To enhance our scientific understanding of the spatio-temporal dynamics that underlay plant environmental interactions such as nutrient imbalance or the spreading of plant diseases, we need to monitor single plant organs and elements in time and space. Thus, a key objective in this core project is the registration of image and range data of individual plants that are measured at different points in time. We are using different autonomous sensor platforms, i.e., ground and aerial vehicles, to acquire phenotypic data on different spatial resolution and coverage ranging from the single organ over the experimental plot to the field scale. Measurements of these systems have to be autonomous and precise enough to detect single plants in a field but also fast enough to allow the mapping of larger fields and plot experiments.
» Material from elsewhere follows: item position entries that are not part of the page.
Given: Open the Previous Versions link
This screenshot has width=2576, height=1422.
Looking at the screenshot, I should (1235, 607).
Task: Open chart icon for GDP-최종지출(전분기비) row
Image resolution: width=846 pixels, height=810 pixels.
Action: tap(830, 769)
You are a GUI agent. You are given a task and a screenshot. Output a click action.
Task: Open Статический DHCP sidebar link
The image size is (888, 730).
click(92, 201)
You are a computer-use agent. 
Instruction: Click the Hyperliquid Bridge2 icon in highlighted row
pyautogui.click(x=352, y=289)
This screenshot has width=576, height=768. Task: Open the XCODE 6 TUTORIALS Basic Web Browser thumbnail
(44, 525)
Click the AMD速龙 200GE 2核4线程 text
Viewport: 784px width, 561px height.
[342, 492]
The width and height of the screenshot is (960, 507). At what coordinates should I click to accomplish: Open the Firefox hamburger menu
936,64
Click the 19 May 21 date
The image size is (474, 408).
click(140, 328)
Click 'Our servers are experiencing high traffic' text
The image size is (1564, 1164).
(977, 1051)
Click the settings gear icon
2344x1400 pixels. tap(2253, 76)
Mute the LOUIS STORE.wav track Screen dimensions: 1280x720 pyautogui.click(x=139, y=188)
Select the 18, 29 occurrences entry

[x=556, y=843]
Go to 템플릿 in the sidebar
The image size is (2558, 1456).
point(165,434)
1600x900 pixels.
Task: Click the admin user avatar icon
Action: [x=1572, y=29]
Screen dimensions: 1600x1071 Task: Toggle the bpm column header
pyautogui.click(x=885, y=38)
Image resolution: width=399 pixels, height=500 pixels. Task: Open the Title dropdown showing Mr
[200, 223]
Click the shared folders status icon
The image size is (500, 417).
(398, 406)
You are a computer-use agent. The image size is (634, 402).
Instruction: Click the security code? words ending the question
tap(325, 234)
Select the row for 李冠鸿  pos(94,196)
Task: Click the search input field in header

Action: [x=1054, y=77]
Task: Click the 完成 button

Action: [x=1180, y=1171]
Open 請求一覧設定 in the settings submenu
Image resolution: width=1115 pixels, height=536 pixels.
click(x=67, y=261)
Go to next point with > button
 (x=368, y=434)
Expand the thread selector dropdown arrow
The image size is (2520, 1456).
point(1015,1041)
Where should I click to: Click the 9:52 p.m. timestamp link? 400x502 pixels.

With these high-resolution measurements, we aim at reconstructing high structural representations of the plants, their geometric shape and their appearance. These structural 3D representations will be registered in a non-rigid way over time to facilitate the tracking of single plant organs and surface elements leading to a 4D plant representation. In addition to that, multiple sensor data has to be merged to exploit the full information content of the measurable spectral bands and various sensor readings. The crop data will be analyzed using modern machine learning approaches and radiative transfer inversion schemes to calculate a new generation of maps of plant traits, such as photosynthetic capacity, early stress parameters, canopy light absorption, or early signs of nutrient imbalance, and pest infestation.
We expect new insights by combining the model built in this project with relevance analysis as well as management decision from Core Project 2 and 4. This will also support the scientific understanding of the interaction between crops and their interaction with the environment.